* _WHAT THE TASK ASKS_
In the data that follows, find each line containing "using" and copy it.

[Saved entries]
________________________
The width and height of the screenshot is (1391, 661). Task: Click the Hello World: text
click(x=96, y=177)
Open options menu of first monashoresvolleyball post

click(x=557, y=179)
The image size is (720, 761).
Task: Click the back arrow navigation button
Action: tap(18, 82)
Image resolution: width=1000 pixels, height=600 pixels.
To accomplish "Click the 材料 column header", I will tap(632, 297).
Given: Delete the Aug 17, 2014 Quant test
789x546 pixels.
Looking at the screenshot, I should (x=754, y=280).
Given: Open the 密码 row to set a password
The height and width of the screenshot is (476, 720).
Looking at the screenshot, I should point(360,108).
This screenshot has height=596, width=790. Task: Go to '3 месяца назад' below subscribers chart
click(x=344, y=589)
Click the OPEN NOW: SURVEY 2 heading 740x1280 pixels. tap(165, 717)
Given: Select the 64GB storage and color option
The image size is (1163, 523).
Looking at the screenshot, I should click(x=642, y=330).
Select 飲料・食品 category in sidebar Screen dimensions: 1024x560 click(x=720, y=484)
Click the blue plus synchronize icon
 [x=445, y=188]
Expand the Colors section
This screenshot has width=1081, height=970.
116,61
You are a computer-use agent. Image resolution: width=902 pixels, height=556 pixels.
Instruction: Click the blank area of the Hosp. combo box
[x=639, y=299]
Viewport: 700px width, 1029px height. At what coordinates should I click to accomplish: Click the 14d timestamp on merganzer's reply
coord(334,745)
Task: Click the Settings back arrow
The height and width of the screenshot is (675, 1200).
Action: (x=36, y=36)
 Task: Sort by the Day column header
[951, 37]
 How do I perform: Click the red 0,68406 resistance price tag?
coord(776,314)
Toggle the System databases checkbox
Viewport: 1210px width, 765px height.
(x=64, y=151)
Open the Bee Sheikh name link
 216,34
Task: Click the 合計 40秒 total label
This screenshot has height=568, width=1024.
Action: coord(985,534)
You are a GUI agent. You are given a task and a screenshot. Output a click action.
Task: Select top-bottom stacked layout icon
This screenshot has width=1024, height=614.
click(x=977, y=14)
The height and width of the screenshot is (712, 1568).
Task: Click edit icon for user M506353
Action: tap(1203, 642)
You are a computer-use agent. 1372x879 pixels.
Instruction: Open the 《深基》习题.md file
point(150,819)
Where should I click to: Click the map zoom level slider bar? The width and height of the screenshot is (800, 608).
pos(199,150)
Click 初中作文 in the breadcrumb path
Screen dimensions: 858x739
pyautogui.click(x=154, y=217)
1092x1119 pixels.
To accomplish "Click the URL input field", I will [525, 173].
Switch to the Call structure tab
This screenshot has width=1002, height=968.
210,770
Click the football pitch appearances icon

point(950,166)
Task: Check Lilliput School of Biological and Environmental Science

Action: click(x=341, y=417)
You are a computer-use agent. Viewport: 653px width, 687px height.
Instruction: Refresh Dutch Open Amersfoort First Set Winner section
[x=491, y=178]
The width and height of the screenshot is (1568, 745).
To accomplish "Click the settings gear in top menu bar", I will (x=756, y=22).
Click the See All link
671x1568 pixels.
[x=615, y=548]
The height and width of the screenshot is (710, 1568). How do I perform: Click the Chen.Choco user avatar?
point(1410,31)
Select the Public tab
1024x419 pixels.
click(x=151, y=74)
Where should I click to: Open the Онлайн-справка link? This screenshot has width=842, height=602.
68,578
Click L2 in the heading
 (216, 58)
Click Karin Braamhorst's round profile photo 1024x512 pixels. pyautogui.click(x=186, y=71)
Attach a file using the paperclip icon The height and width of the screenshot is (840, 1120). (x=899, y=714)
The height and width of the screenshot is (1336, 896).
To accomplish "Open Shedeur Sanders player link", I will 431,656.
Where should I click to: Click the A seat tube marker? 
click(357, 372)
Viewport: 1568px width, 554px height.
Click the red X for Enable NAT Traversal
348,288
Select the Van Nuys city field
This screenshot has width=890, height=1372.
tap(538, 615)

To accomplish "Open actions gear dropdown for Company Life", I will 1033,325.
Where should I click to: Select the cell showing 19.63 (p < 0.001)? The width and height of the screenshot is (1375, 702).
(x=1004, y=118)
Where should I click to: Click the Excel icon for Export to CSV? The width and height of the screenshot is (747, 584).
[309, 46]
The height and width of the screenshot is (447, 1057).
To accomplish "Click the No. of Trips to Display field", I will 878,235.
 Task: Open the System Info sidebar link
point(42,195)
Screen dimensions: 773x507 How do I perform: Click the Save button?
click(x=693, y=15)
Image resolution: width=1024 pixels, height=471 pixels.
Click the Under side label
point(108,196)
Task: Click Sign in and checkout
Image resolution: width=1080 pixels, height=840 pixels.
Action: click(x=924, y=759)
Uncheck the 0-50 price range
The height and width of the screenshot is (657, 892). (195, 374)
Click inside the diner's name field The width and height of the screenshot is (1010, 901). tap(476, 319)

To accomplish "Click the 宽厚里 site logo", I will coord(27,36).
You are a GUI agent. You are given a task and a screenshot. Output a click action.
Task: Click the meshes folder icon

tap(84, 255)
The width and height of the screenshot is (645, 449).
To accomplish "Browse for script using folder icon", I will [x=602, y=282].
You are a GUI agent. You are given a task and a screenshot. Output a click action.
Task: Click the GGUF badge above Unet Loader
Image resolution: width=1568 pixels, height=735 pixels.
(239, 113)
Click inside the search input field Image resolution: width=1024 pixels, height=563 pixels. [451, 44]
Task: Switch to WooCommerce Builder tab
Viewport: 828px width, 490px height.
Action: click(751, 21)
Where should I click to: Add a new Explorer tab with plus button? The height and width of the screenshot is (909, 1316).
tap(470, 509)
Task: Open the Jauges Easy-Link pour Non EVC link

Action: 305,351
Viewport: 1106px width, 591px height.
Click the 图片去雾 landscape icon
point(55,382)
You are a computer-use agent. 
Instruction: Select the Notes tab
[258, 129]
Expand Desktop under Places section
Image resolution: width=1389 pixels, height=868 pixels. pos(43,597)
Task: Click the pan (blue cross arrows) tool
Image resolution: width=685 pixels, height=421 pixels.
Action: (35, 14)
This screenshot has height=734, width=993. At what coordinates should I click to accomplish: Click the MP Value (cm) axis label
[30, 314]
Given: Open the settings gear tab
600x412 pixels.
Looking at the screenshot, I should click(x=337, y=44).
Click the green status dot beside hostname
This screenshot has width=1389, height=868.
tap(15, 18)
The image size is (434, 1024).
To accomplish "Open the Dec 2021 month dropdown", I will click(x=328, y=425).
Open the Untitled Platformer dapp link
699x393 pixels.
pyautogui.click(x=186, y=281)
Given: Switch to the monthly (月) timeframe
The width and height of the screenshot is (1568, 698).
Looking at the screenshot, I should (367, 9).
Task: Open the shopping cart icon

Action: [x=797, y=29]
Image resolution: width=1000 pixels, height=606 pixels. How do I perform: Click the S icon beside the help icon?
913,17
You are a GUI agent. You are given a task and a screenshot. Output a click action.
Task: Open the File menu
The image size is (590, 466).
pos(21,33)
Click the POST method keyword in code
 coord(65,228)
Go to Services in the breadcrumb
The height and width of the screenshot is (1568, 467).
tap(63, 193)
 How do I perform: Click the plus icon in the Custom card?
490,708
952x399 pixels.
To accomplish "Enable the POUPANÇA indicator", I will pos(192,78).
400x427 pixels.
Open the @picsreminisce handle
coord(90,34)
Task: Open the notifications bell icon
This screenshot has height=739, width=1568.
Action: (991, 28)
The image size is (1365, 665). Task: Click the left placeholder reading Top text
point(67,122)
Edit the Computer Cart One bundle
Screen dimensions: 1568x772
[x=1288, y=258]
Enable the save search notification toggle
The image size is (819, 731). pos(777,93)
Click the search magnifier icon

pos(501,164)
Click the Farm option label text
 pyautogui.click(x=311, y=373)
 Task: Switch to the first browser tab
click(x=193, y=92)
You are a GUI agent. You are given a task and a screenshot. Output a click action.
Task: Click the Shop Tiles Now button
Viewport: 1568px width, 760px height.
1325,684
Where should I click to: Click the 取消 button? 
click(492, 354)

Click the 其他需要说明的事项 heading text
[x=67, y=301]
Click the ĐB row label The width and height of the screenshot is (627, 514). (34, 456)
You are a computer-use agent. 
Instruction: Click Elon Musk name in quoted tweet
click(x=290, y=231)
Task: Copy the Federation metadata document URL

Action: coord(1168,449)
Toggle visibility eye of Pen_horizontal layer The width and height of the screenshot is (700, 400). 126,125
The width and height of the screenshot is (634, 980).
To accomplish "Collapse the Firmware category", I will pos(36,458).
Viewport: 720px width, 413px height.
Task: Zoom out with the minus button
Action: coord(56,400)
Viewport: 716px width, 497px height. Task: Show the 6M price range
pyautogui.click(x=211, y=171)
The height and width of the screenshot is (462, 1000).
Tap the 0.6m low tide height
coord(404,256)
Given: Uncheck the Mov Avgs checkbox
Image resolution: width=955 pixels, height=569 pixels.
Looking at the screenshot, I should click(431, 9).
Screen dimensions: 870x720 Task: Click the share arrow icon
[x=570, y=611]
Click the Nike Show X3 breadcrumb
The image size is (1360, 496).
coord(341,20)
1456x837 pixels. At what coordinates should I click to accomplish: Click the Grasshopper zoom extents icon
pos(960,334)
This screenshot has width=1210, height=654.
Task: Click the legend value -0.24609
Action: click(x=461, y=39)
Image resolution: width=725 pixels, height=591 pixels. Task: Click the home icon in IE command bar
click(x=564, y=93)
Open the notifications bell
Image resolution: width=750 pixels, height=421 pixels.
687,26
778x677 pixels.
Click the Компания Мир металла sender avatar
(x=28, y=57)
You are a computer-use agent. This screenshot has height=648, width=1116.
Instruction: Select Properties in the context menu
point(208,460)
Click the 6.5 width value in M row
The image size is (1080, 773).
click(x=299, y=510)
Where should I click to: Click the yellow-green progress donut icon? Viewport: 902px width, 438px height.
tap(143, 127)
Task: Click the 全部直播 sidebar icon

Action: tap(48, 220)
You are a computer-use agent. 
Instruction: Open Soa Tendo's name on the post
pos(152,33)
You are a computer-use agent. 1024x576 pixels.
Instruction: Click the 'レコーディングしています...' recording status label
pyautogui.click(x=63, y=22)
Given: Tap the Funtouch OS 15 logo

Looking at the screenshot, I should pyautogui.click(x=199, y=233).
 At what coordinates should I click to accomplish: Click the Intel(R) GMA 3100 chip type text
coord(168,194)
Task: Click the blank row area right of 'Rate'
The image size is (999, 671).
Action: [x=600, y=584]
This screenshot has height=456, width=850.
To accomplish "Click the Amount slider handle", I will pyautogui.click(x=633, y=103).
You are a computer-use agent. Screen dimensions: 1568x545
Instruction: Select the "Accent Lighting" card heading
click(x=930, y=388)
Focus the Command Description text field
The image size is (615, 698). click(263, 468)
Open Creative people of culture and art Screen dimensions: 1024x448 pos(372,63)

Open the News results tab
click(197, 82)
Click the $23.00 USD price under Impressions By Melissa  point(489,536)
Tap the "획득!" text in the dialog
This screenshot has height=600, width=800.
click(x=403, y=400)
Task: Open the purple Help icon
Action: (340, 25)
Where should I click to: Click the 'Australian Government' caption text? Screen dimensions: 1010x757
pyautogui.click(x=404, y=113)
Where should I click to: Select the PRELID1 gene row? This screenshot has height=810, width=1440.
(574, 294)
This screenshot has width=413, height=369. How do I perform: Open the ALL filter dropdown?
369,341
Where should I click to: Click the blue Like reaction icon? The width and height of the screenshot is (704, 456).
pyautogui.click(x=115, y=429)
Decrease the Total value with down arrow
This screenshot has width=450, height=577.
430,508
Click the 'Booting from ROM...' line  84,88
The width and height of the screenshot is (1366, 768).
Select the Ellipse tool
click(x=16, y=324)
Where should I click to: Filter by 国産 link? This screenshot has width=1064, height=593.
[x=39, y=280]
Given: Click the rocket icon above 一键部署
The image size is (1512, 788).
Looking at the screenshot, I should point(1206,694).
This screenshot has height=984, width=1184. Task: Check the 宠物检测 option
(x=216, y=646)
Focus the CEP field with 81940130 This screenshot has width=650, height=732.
________________________
* _RESULT FOR THIS TASK_
Attach a file using the paperclip icon The height and width of the screenshot is (840, 1120). (x=899, y=714)
To accomplish "Browse for script using folder icon", I will [x=602, y=282].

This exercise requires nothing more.